> Task goal
Lines from the line with "Uncheck Administrator's Tým spisu checkbox" to the line with "Task: Open Users and groups menu item" in the entries below, and only those, must be output exactly, with both ends included.

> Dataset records
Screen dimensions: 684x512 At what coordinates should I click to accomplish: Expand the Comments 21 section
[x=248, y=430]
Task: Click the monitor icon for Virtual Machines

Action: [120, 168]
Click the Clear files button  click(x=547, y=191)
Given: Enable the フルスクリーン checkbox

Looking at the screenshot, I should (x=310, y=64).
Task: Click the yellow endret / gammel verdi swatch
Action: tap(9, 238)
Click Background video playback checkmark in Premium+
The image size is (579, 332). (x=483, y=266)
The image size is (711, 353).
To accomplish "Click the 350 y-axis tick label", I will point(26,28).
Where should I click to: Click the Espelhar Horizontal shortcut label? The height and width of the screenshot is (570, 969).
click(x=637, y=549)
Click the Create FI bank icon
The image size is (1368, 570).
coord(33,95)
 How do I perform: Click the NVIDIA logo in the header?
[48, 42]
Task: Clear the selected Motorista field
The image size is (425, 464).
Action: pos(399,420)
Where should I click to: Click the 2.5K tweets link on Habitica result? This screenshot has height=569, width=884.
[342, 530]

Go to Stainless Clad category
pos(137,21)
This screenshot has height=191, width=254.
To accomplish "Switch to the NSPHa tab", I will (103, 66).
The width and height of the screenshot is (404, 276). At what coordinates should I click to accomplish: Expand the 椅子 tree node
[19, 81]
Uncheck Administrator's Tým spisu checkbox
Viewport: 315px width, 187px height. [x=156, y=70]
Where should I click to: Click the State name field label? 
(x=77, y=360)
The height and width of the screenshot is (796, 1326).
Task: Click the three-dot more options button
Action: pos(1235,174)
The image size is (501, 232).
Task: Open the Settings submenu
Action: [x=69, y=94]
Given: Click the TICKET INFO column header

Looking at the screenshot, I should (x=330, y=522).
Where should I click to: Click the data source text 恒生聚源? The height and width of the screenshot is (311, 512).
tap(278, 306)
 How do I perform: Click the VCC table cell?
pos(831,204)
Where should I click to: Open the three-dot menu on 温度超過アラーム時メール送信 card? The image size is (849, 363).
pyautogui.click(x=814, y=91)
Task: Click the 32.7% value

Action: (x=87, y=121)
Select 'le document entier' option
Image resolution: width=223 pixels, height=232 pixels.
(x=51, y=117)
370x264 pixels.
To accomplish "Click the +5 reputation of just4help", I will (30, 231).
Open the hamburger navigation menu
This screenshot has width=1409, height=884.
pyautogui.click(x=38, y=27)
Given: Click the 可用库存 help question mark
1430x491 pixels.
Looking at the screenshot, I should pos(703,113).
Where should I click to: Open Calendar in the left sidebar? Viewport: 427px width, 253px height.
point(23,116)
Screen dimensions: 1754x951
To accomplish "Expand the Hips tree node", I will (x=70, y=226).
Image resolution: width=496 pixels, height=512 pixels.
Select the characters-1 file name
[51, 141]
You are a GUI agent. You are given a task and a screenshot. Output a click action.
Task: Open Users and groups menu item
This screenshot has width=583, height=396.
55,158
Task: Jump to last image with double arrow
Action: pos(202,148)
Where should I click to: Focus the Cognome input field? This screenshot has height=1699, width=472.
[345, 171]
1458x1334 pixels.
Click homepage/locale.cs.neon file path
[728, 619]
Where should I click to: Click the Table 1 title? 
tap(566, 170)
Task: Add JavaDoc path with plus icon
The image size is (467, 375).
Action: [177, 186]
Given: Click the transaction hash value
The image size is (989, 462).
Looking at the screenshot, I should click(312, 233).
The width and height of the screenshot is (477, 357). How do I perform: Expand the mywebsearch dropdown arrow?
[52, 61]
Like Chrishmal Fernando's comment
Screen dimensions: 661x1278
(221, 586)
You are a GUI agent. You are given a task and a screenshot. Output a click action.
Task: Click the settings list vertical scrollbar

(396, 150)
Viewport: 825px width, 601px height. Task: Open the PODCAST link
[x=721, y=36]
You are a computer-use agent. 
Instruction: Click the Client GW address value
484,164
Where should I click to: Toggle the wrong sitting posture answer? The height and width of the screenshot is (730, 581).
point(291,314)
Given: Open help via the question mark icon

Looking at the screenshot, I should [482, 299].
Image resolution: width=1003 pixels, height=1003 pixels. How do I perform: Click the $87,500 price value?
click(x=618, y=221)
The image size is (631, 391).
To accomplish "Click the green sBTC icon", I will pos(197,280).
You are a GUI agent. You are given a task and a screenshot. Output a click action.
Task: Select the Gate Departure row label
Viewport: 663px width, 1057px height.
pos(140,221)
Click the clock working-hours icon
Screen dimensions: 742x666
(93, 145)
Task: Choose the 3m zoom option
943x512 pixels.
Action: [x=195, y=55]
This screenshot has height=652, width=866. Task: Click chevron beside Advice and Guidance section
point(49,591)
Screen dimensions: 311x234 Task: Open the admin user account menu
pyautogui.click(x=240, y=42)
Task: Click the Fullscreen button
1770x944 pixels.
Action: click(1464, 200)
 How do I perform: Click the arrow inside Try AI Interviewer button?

> Task answer
Uncheck Administrator's Tým spisu checkbox
Viewport: 315px width, 187px height. [x=156, y=70]
Where should I click to: Click the State name field label? 
(x=77, y=360)
The height and width of the screenshot is (796, 1326).
Task: Click the three-dot more options button
Action: pos(1235,174)
The image size is (501, 232).
Task: Open the Settings submenu
Action: [x=69, y=94]
Given: Click the TICKET INFO column header

Looking at the screenshot, I should (x=330, y=522).
Where should I click to: Click the data source text 恒生聚源? The height and width of the screenshot is (311, 512).
tap(278, 306)
 How do I perform: Click the VCC table cell?
pos(831,204)
Where should I click to: Open the three-dot menu on 温度超過アラーム時メール送信 card? The image size is (849, 363).
pyautogui.click(x=814, y=91)
Task: Click the 32.7% value

Action: (x=87, y=121)
Select 'le document entier' option
Image resolution: width=223 pixels, height=232 pixels.
(x=51, y=117)
370x264 pixels.
To accomplish "Click the +5 reputation of just4help", I will (30, 231).
Open the hamburger navigation menu
This screenshot has width=1409, height=884.
pyautogui.click(x=38, y=27)
Given: Click the 可用库存 help question mark
1430x491 pixels.
Looking at the screenshot, I should pos(703,113).
Where should I click to: Open Calendar in the left sidebar? Viewport: 427px width, 253px height.
point(23,116)
Screen dimensions: 1754x951
To accomplish "Expand the Hips tree node", I will (x=70, y=226).
Image resolution: width=496 pixels, height=512 pixels.
Select the characters-1 file name
[51, 141]
You are a GUI agent. You are given a task and a screenshot. Output a click action.
Task: Open Users and groups menu item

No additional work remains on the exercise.